Как мы предполагали, так и случилось. Киту, удивленная темнотой во всем доме и тем, что никто ее не встретил, услыхав какие-то непривычные звуки гармоники из залы, шум и смех, вошла в залу и остановилась на пороге в изумлении. А мы так вошли в роль, что даже на минуту обманули Киту картиной затеянной прислугой попойки. Но тут кто-то рассмеялся, и мы все окружили ее, один лишь Фидельман лежал забытый, спеленутый на полу и орал благим матом, стараясь высвободиться.
Киту была довольна результатом своей поездки и, хотя усталая, утешала меня, говоря, что графиня в восторге от своего приобретения и будет любить и беречь Хотылево. Дело было сделано. Надо было смириться, приняв случившееся как указание, волю самой судьбы.
Все воображение, а главное, энергия, которую я вложила в создание Хотылева, и широкая деятельность моя в Бежеце, не могли уже более замереть во мне. Прилив здоровых сил снова и снова толкал меня к новому творчеству и новому труду. Перенеся всю мою любовь на Талашкино, утешенная, примиренная, с обновленными и удвоенными силами я приступила к новым задачам.
Удивительно, сколько раз в жизни человеку приходится начинать сначала… Судьба, вырывая его с намеченной дороги, толкает его по другому пути, а люди строго осуждают за это человека, упрекая в непоследовательности. В особенности в таких случаях достается женщинам… Судить легче, чем действовать. Они осуждают, не считаясь с тем, что нами руководит высшая воля…
Итак, Талашкино сделалось нашим постоянным летним пребыванием, а зиму мы проводили, как всегда, в Петербурге, иногда же уезжали за границу. Жизнь в Талашкине потекла легкая и приятная. Каждый из нас имел свою арену деятельности, каждый по-своему пустил корни. Киту, успокоенная за свое дорогое гнездо, с удвоенным рвением предалась сельскому хозяйству, к которому примкнула новая страсть - конный завод, переведенный из Хотылева. Муж предпринял огромный труд по русской этнографии и часами работал, запершись у себя в кабинете. Я занялась созданием школы, а все остальное время посвящала мастерской, трудясь над рисунком.

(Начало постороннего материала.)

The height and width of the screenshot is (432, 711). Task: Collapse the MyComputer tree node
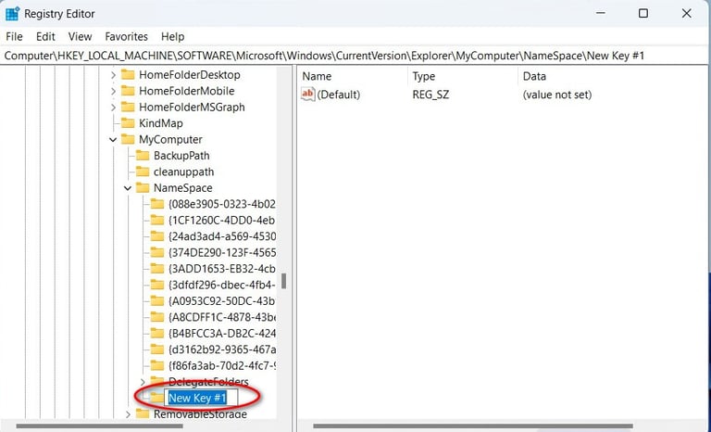[113, 140]
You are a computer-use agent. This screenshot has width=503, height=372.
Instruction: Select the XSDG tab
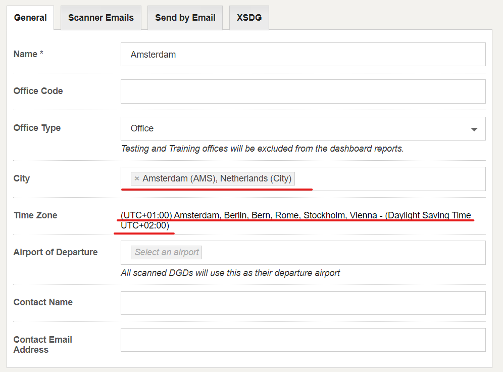(249, 18)
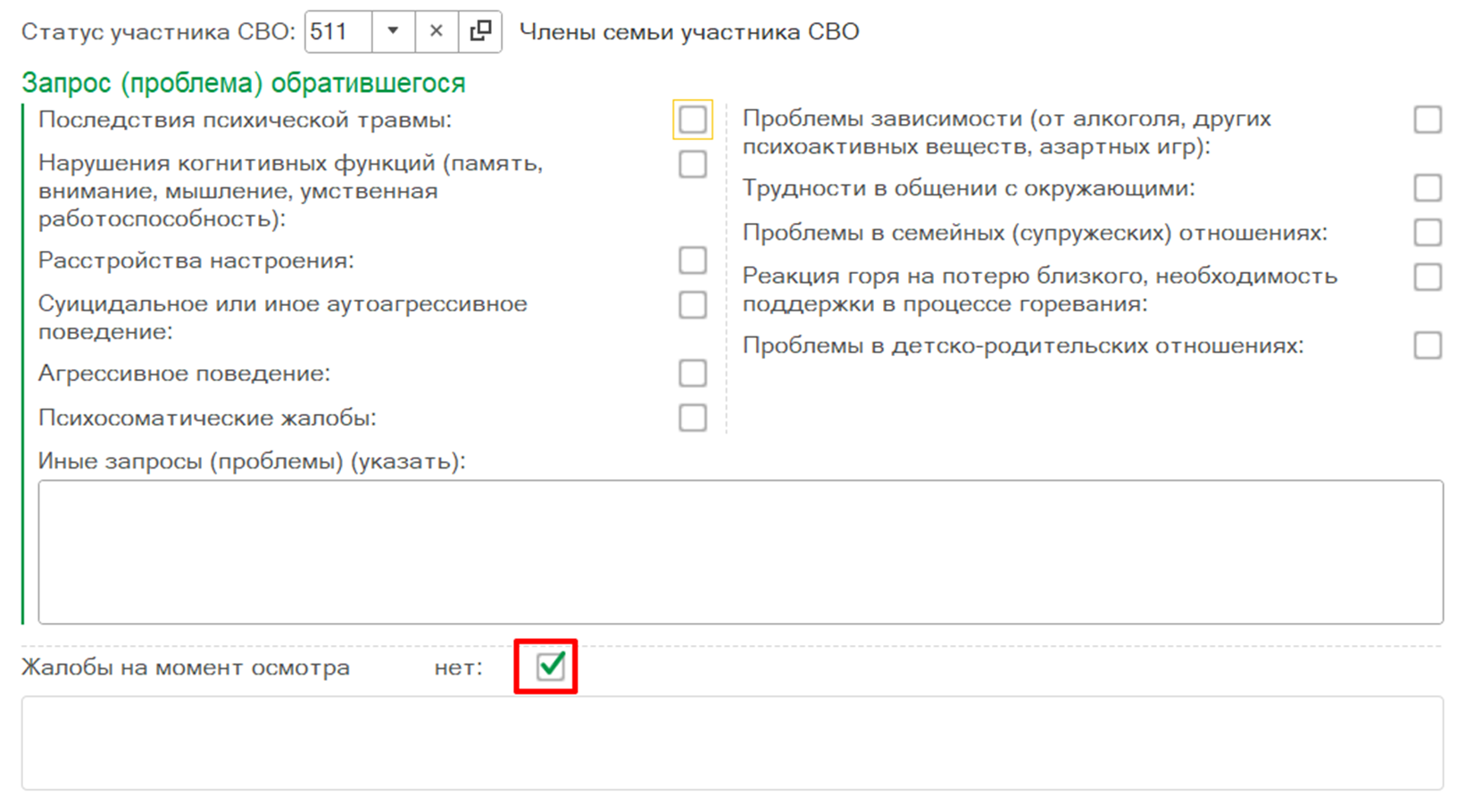Open the Статус участника СВО record form
The height and width of the screenshot is (795, 1457).
coord(480,31)
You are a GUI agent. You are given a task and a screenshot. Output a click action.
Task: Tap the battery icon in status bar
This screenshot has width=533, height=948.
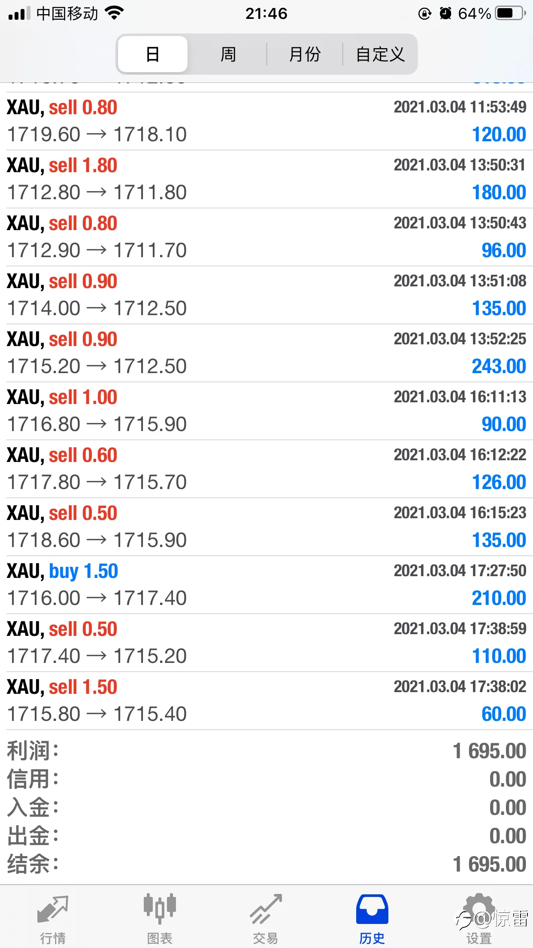pos(510,13)
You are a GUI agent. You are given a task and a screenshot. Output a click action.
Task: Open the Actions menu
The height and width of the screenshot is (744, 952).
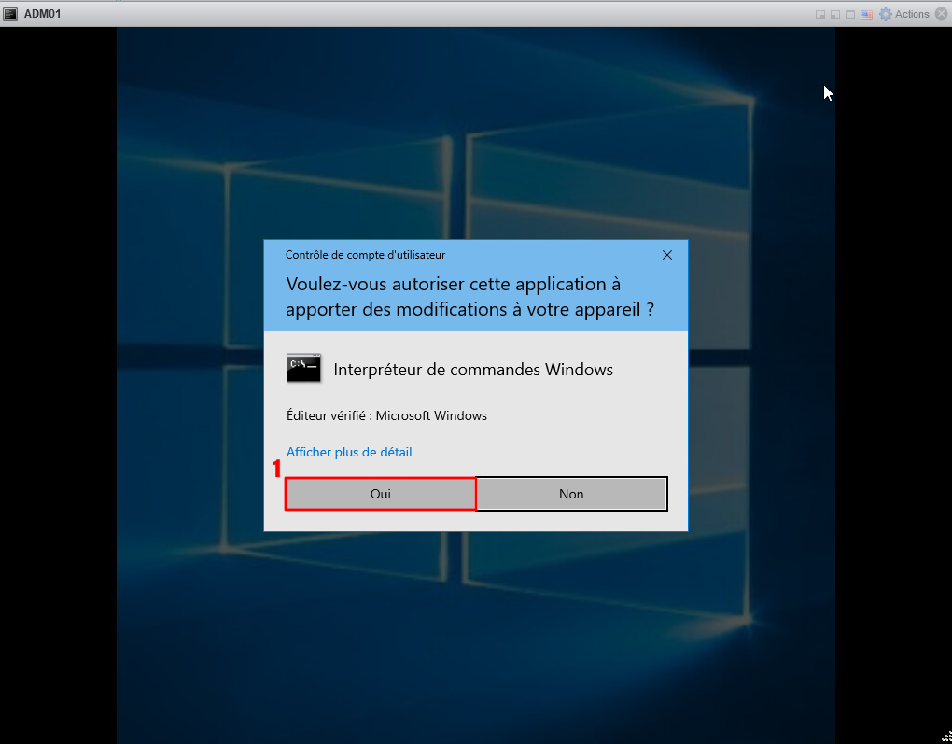912,14
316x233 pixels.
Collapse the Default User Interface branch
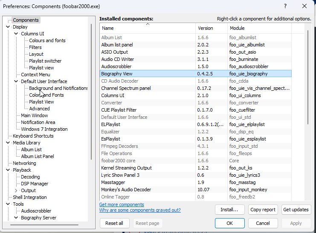[16, 81]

Кроме постоянных жителей, в Талашкине у нас подолгу гащивали в разное время Репин, Прахов, Софи Ментер, знаменитая пианистка, Коровин, Ционглинский, Трубецкой - скульптор (лепивший с меня статую в продолжение трех месяцев и очень неудачно), Врубель, Владимир Ильич Сизов, приятели и родственники мужа и кое-кто из Смоленска.

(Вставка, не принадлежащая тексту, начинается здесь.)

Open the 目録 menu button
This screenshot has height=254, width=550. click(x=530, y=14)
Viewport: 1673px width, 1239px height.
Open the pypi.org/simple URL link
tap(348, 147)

Мы часто предпринимали большие прогулки пешком и в экипажах. Муж играл со своей компанией в крокет, ездил на велосипеде. По вечерам устраивались музыкальные вечера: трио и квартеты с участием Вячеслава, хорошо игравшего на виолончели (он был учеником Давыдова), дуэты - виолончель с пением. Я часто и много пела. Все очень любили эти вечера и, рассевшись каждый в своем углу на любимом кресле в нашей большой зале, специально нами переделанной для этой цели, целыми часами засиживались, наслаждаясь музыкой.
Днем можно было обойти все Талашкино и никого не найти. У всех были свои рабочие часы, каждый зарывался в свое дело, только из открытых окон флигеля неслись, переплетаясь в невообразимую какофонию, игра Медема на рояле и бесконечно повторяемые скрипичные фиоритуры и упражнения Фидельмана.
Один из таких мирных, счастливых летних сезонов был отравлен смертью моего друга и учителя Гоголинского. Случилось это 7 июля. Мы в этот день собрались копать курганы на Соже, в двух верстах от дома. В это лето у нас гостили сестра мужа Остафьева с дочерью Кати, Е.А.Сабанеев, директор О-ва поощрения художеств, приехавший в это утро из Петербурга, и художник Ционглинский. На место раскопок поехали большой компанией, кто в экипаже, кто на велосипеде. По приезде на место все разделились. Мы с Нилом Алексеевичем отправились копать, одни - удить рыбу, другие купаться или просто бродить по берегу речки. Гоголинский в этот день был очень весел. Утром он ездил на велосипеде к шоссе встречать Сабанеева, желая похвастаться ему, что всего за три дня до его приезда обучился этому искусству. Во время раскопок он не отходил от курганов, и мы снялись там на одном из них целой группой, он вышел смеющимся. День был настоящий летний и какой-то особенно радостный. Домой вернулись поздно, за обед сели в восемь часов. По обыкновению пили шампанское, весело болтали, смеялись, без конца вышучивая друг друга. Мне, конечно, как всегда, доставалось от мужа за мою страсть к старине и раскопкам - это была его любимая, неистощимая тема.